The ability to support inferences like these is one of the most valuable contributions of the GBD data. However, as useful as the data can be and as familiar as they have become in the public health realm, it is important to recognise that these estimates of outwardly simple metrics are ultimately built on incomplete data through a complex process requiring numerous assumptions. The three papers in this issue illustrate some of the key limitations of the GBD approach, as well as its strengths. While the authors acknowledge the main limitations of their data and methods, a few key points are worth noting.

One methodological limitation with particular significance in the context of occupational health stems from the absence of comprehensive, comparable quantitative data on exposure levels. Lacking such data, the authors assigned exposure status for most agents to industry or occupation categories based on limited published data—mostly from high-income countries—and applied relative risks for exposed–unexposed comparisons from available studies and meta-analyses. Exposure estimates for carcinogens incorporated data from high-income countries to estimate the prevalence of ‘high’ and ‘low’ exposure, with a larger proportion of workers assumed to be highly exposed in lower-income countries.2 A similar approach was used for noise.1 These assumptions are reasonable enough given the scarcity of data for most agents in most countries, yet there is considerable room for measurement error. For example, if exposures in middle-income and low-income countries are quantitatively higher than in the studies from which the data were drawn, the true number of attributable cases, and thus both the rate and the absolute burden, could be higher than estimated.

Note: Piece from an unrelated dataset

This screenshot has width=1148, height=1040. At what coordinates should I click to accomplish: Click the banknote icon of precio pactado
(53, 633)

In addition, the estimates for cancer are based on only 14 of 47 currently recognised carcinogens with evidence of occupational exposure.5 This decision was taken in part because of a lack of exposure data for many of those agents.2 However, although based on exposure rather than outcomes, it effectively excludes several types of cancer, notably cancer of the bladder, that are known to be associated with established occupational carcinogens.5 Including other occupational carcinogens, particularly those with high relative risks or large numbers of exposed workers, such as welding fumes,6 could lead to higher burden estimates. And, as the authors note,1 including other occupational agents with widespread exposure but less solid evidence of causality, such as pesticides, shiftwork, or stress could also result in a higher estimated burden.

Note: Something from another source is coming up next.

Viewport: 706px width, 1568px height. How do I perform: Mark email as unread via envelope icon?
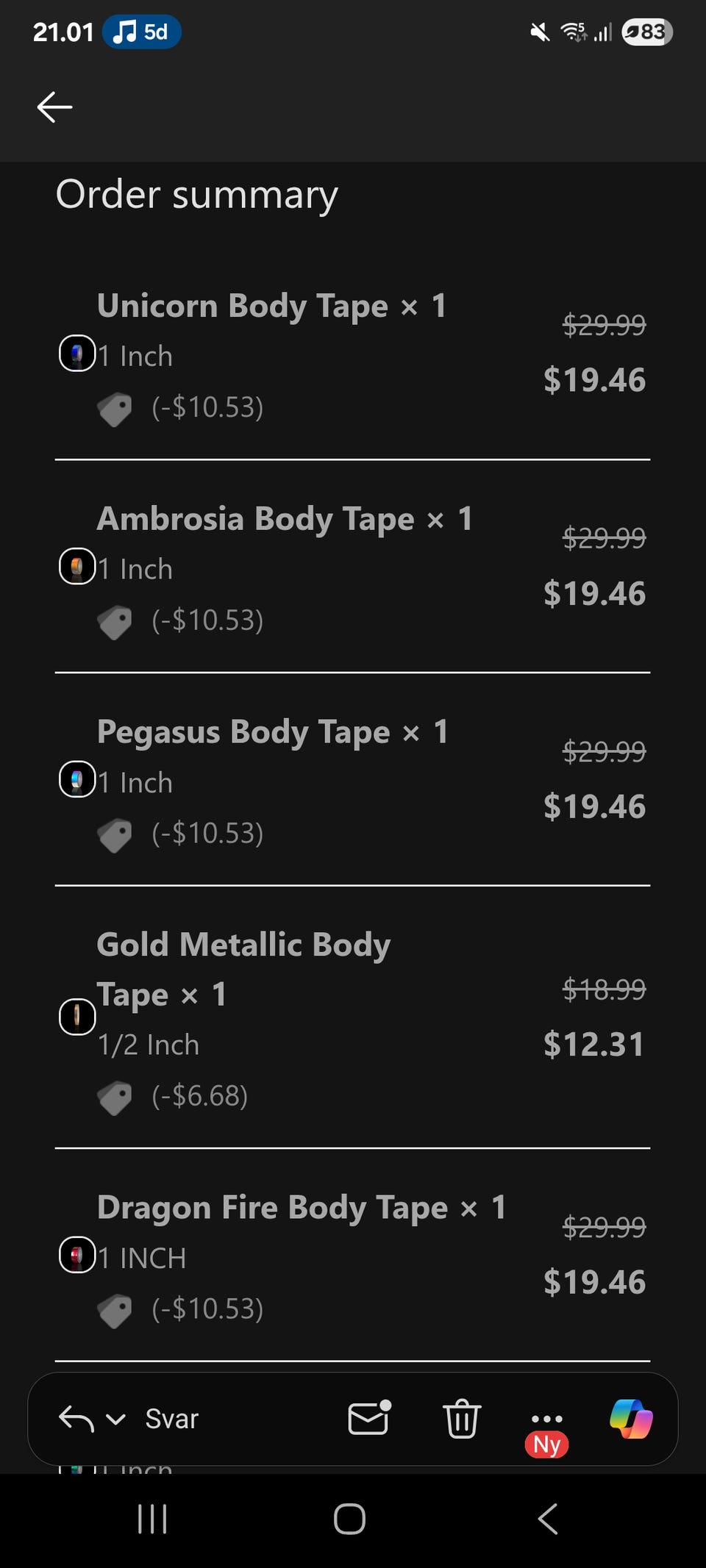(368, 1418)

Another question of interest is the extent to which population growth in itself, rather than shifting employment toward exposed jobs, possibly by outsourcing production from higher-cost to lower-cost regions, accounts for the increasing burden of many work-related conditions despite declining risks. Analyses of other GBD data4 have attempted to separate the effects of population growth and changes in risk factor distributions, and this could presumably be done for occupational exposures, as well.

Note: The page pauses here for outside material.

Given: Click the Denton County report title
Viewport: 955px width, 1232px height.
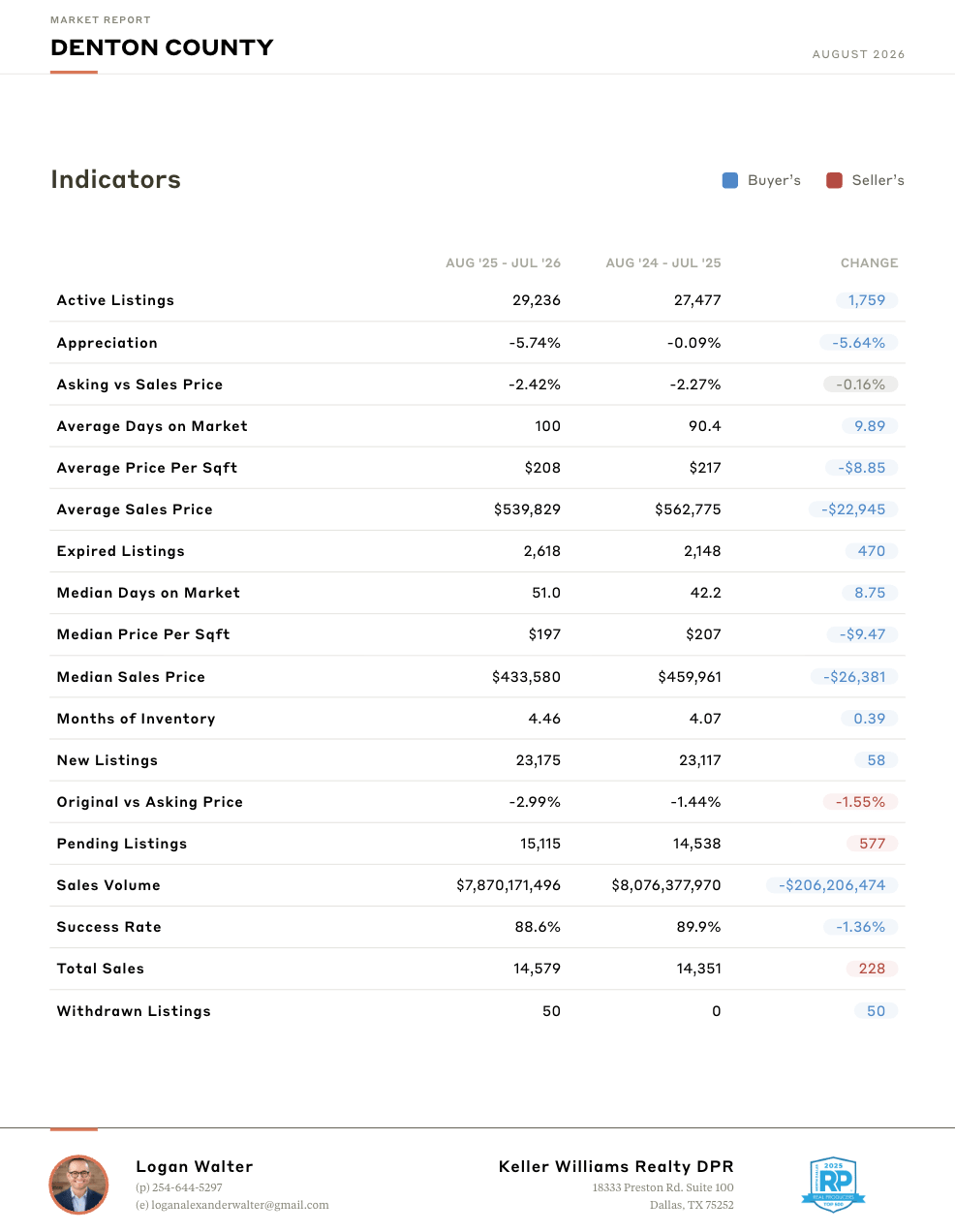Looking at the screenshot, I should tap(162, 47).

A final feature of the GBD methodology that may not be readily apparent is that the burden estimates presented in these papers are inferences about the effects of past exposures on current mortality and morbidity. While these essentially retrospective inferences are logically valid and informative, they do not directly address pressing questions about the burden that will arise from current exposures or the benefits that could be achieved through future interventions. An approach to this kind of predictive estimation has been illustrated using national data on the burden of occupational cancer.7 Estimates of the future global burden from occupational exposures would help inform decisions about how to attack the large remaining burden going forward.